"Ungkapan pemikiran sederhana untuk pembenahan diri"

Jumat, 02 Oktober 2015

Sepak Terjang missionaris dan kolonialis di jawa

Oleh: Susiyanto (Peneliti Pusat Studi Peradaban Islam, Solo)

Pendahuluan

Sejak awal Belanda menghendaki penguasaan terhadap narasi sejarah bangsa jajahannya. Di Jawa, pengumpulan tradisi-tradisi lokal dan manuskrip kuno telah menjadi salah satu agendanya. Sejumlah akademisi Belanda diturunkan untuk menggali pelbagai data terkait. Kesarjanaan yang memiliki penguasaan terhadap tradisi, adat istiadat, dan sistem nilai suatu masyarakat akan berguna dalam membangun pendekatan, termasuk dalam merancang format hegemoni dan pelanggengan kekuasaan.

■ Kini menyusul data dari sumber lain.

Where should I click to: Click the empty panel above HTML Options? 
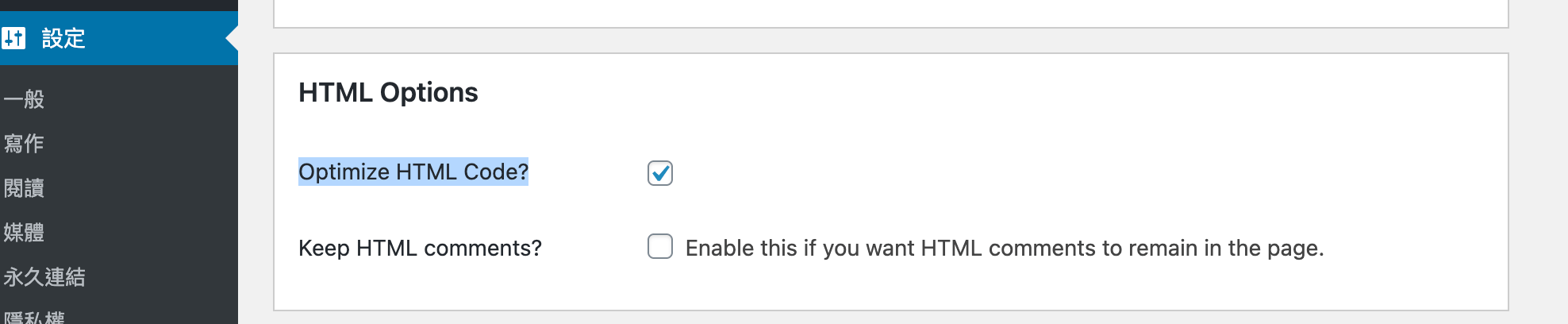(889, 13)
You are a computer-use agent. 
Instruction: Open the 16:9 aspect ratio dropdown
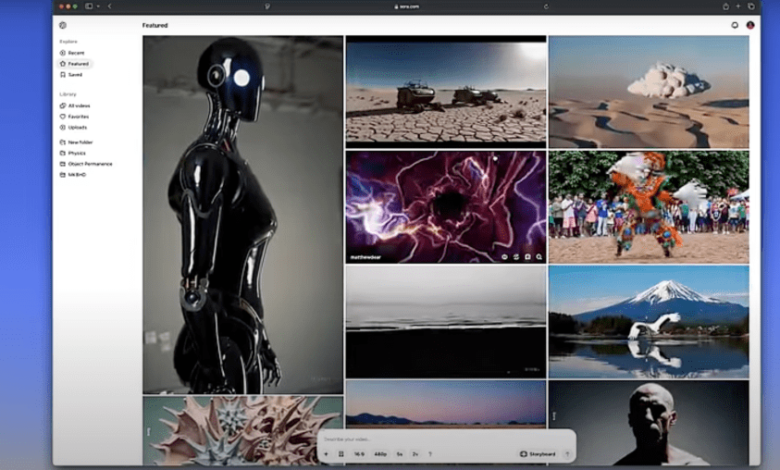pyautogui.click(x=359, y=454)
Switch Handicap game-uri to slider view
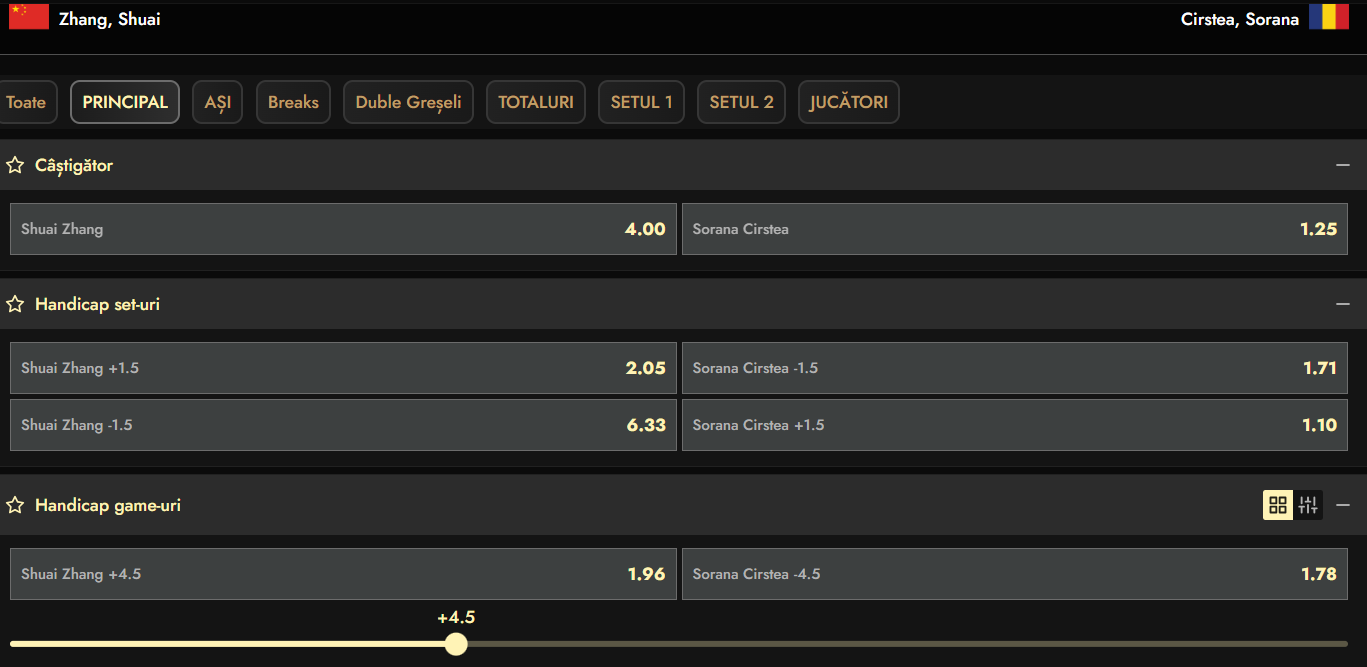Viewport: 1367px width, 667px height. tap(1308, 505)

Penyusunan narasi "sejarah" yang berpihak pada kepentingan kolonialisme ini sempat disinggung Prof. A. Hasymy dalam "Seminar Sejarah Masuknya Islam ke Indonesia" di Medan pada 17-20 Maret 1963. Menurut A. Hasymy, tujuan kaum kolonialis dan kaki tangannya menyusun sebuah versi "Sejarah" adalah untuk meracuni jiwa dan semangat para pemuda Islam di tanah jajahan. Langkah ini ditindaklanjuti dengan penciptaan dongeng-dongeng sebagai ganti ajaran Islam. Melalui metode inilah Belanda menciptakan "agama baru" dalam bentuk aliran-aliran kebatinan atau kepercayaan.[1]

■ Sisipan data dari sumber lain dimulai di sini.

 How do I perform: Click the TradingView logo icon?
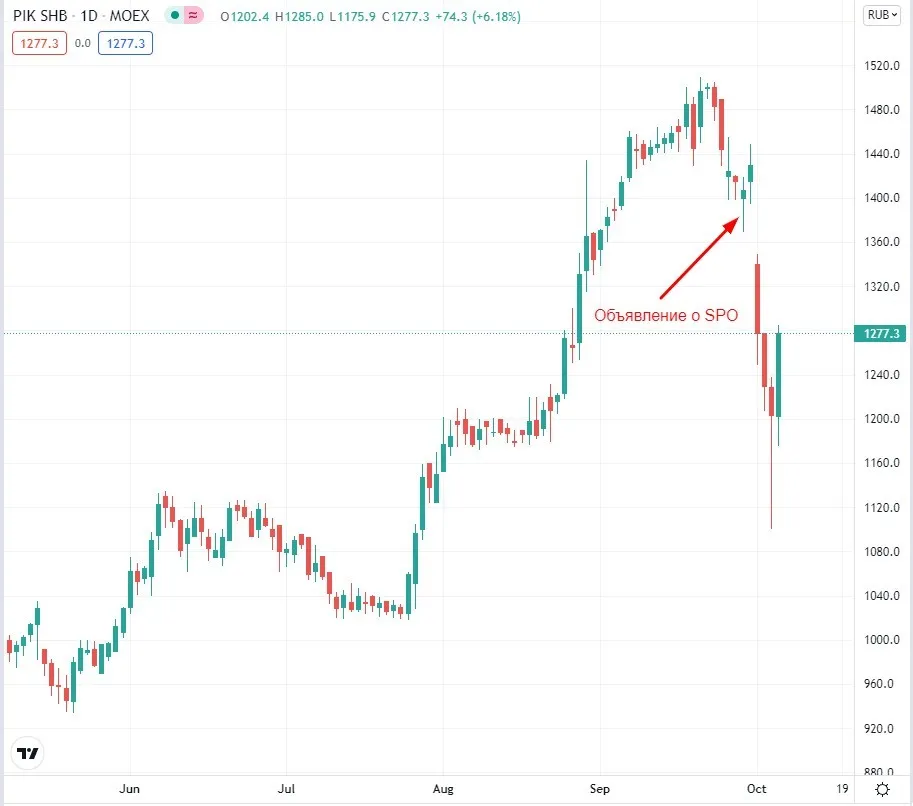(27, 754)
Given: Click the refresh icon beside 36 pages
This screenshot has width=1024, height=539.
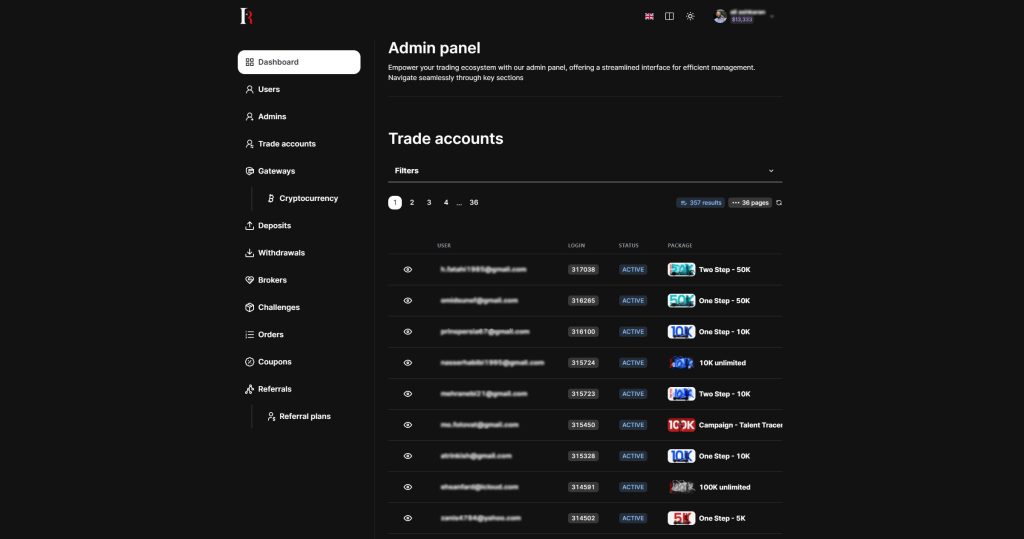Looking at the screenshot, I should 779,203.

Pasca Perang Jawa (1825-1830) kebutuhan Belanda untuk memahami kawasan Jawa semakin terasa. Apalagi pemerintah menggulirkan kebijakan tanam paksa (cultuur stelsel) untuk mengisi kas negara yang terkuras untuk pembiayaan operasional menumpas berbagai aksi perlawanan. Dalam praktik di lapangan, kebijakan baru yang bersifat eksploitatif itu menuntut lebih banyak interaksi dengan kalangan bumiputera. Karenanya, pendidikan bagi para pegawai dan pejabat Belanda hendaknya diarahkan untuk memahami bahasa dan budaya rakyat setempat.

Guna menjinakkan Islam, Belanda berinisiatif menciptakan terwujudnya segregasi antara Islam dan budaya Jawa. Islam diposisikan sebagai bahaya potensial dan laten bagi stabilitas pemerintahan kolonial. Upaya ini mendapat dukungan penuh dari kalangan misionaris Protestan maupun Katolik. Karel Steenbrink, seorang akademisi, menggambarkan bahwa pada masa itu Islam dianggap sebagai kekuatan yang harus direduksi. Langkah yang diambil selalu menunjukkan ciri serupa yaitu pencitraan Islam sebagai musuh menakutkan yang tidak harus diserang secara langsung, tetapi dihadapi dengan mempromosikan kebiasaan kuno, adat, dan agama rakyat. Juga melalui perawatan kesehatan dan pendidikan Barat. Van Randwijk, mantan konsul zending, mencirikan strategi ini dengan kalimat: "Strategi memangkas Islam".[2]

Simbiosis Mutualisme

Misi Kristen bergeliat ketika mulai diizinkan beroperasi di Jawa pada abad ke-19. Diantara tokoh awalnya antara lain W. Hoezoo yang tinggal di Semarang dari 1849 sampai kematiannya pada tahun 1896, Samuel Eliza Harthoorn, dan D.J. ten Zeldam Ganswijk yang tiba di Jawa pada 1854 dan keduanya akhirnya mengundurkan diri karena mereka tidak bisa lagi mendukung pendekatan dari Zendelinggenootschap Nederlandsche (NZG, Masyarakat Misionaris Belanda), dan Carel Poensen yang datang pada tahun 1860 dan menghabiskan lebih dari tiga puluh tahun di Jawa. Umumnya para misionaris ini hanya menguasai sedikit latar belakang pengetahuan tentang masyarakat Jawa.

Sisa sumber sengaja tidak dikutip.